BurntSushi / rust-csv

A CSV parser for Rust, with Serde support.
The Unlicense
1.72k stars 219 forks source link

Disable line terminator config #331

Closed scMarkus closed 1 year ago

scMarkus commented 1 year ago

What version of the csv crate are you using?

csv: 1.2.2 csv-core: 0.1.10

Briefly describe the question, bug or feature request.

When using wtr.write_field() the following code fails since wtr.write_record(None::<&[u8]>)?; has not been called as documented. Adding said line not only adds the missing quoting character but additionally adds \n to the respective line. Both escape and terminator are configurable in csv::WriterBuilder but is there a way to disable them entirely?

Include a complete program demonstrating a problem.

no closing quote

fn example1() -> Result<(), Box<dyn Error>> {
    let mut wtr = Writer::from_writer(vec![]);
    wtr.write_field("hallo \" world")?;

    let data = String::from_utf8(wtr.into_inner()?)?;
    assert_eq!(data, "\"hallo \"\" world\""); //  `"\"hallo \"\" world"`
    Ok(())
}

additional line feed

fn example2() -> Result<(), Box<dyn Error>> {
    let mut wtr = Writer::from_writer(vec![]);
    wtr.write_field("hallo \" world")?;
    wtr.write_record(None::<&[u8]>)?;

    let data = String::from_utf8(wtr.into_inner()?)?;
    assert_eq!(data, "\"hallo \"\" world\""); // `"\"hallo \"\" world\"\n"`
    Ok(())
}

desired behavior

fn example3() -> Result<(), Box<dyn Error>> {
    let mut wtr = WriterBuilder::new()
        .terminator(None::<&[u8]>)) // or similar ???
        .from_writer(vec![]);

    wtr.write_field("hallo \" world")?;
    wtr.write_record(None::<&[u8]>)?;

    let data = String::from_utf8(wtr.into_inner()?)?;
    assert_eq!(data, "\"hallo \"\" world\""); // \"hallo \"\" world\"
    Ok(())
}

some background for this request

At the moment I am trying to contribute to the open source tool vector. Specifically #17261. The tricky part is that the csv crate is only used as a line encoder since the so called framing is done independently by that tool.

https://github.com/vectordotdev/vector/blob/4b80c714b68bb9acc2869c48b71848d11954c6aa/lib/codecs/src/encoding/format/csv.rs#L78-L100

Therefore I am curious if there is a way to disable the terminator? If not I would be quite happy if the Terminator enum could add an additional special value implementing this behavior.

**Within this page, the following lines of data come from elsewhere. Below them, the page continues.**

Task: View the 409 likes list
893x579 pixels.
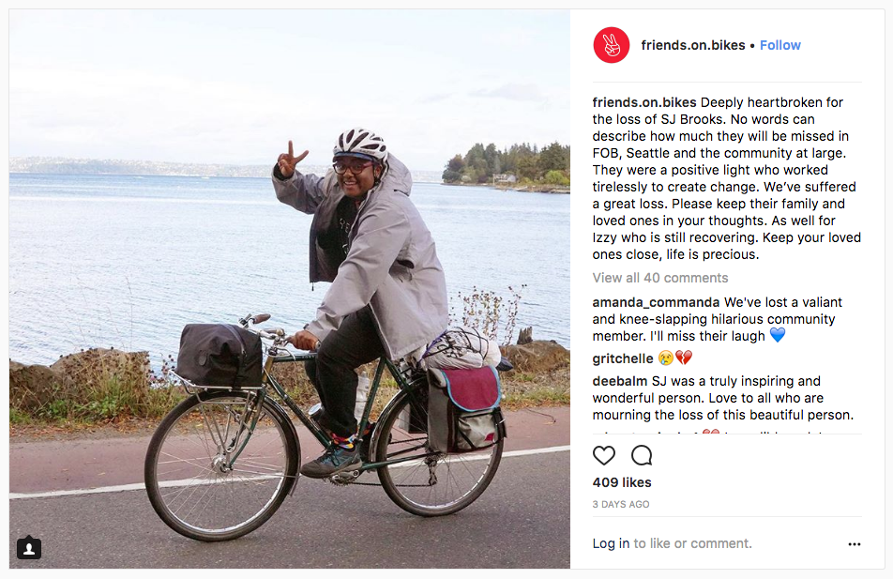Action: [622, 482]
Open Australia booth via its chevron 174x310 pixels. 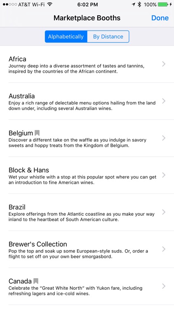[x=164, y=101]
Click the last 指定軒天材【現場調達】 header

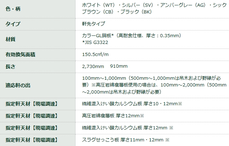click(32, 140)
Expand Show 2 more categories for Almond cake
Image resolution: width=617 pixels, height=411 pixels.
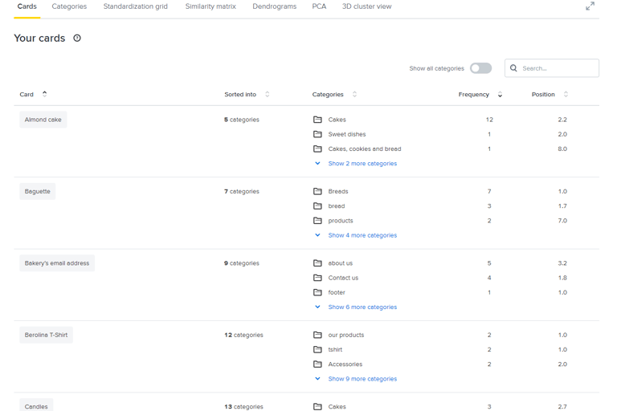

In regards to the escape() character from what I am seeing the csv::QuoteStyle::Never would likely disable all quoting / escaping? This would have been my second request to handle corner cases where such behavior is desired.

https://github.com/BurntSushi/rust-csv/blob/574ae1ff64693b42ae0ce153926d9a0a5d546936/csv-core/src/lib.rs#L174-L175

BurntSushi commented 1 year ago

I don't understand why you would not want to write a terminator. It is part of writing data in a CSV format.

BurntSushi commented 1 year ago

You're going to need to spell this out in more detail for me. I understand you've mentioned some tool called vector, but your motivation is described in terms of that project's vocabulary. It's high context and I do not have the time to obtain that context. So you're going to need to break this down at a more fundamental level before I can understand the actual problem being solved here.

scMarkus commented 1 year ago

@BurntSushi Agreed. Let me try do state the issue in more general terms better highlighting my intention in context of handling CSV data:

When serializing a stream of events in a larger context the termination of such events may be handled in a different place. Still rust-csv can be used for encoding a single event. But at the moment this would forcefully add an additional termination character to the event which is not part of that events data.

As the grammar of RFC4180 shows the terminator is not part of a record but of a file.Which is further empathized by paragraph 2.2 of said RFC stating the last line having no need for a terminator.

The ABNF grammar [[2](https://datatracker.ietf.org/doc/html/rfc4180#ref-2)] appears as follows:
   file = [header CRLF] record *(CRLF record) [CRLF]
   header = name *(COMMA name)
   record = field *(COMMA field)
   name = field
   field = (escaped / non-escaped)
   escaped = DQUOTE *(TEXTDATA / COMMA / CR / LF / 2DQUOTE) DQUOTE
   non-escaped = *TEXTDATA
   COMMA = %x2C
   CR = %x0D ;as per [section 6.1 of RFC 2234](https://datatracker.ietf.org/doc/html/rfc2234#section-6.1)
BurntSushi commented 1 year ago

The terminators are record terminators. They aren't file terminators. The last terminator being optional doesn't change that.

I still don't understand the need here. It doesn't make sense to me to use csv in a context where it writes some part of the format and something else writes another part of the format.

If you need this level of control, you can use csv-core and just not call Writer::terminator.

scMarkus commented 1 year ago

I tinkered around with with csv-core and it seams to work out for me. Thanks a lot for that hint @BurntSushi Furthermore I have come across the finish() method which I am using now. If this might be made available in the csv api it would similarly solve my initial issue of events in a stream being kind of there last csv line each and every time. Anyhow thanks for your time.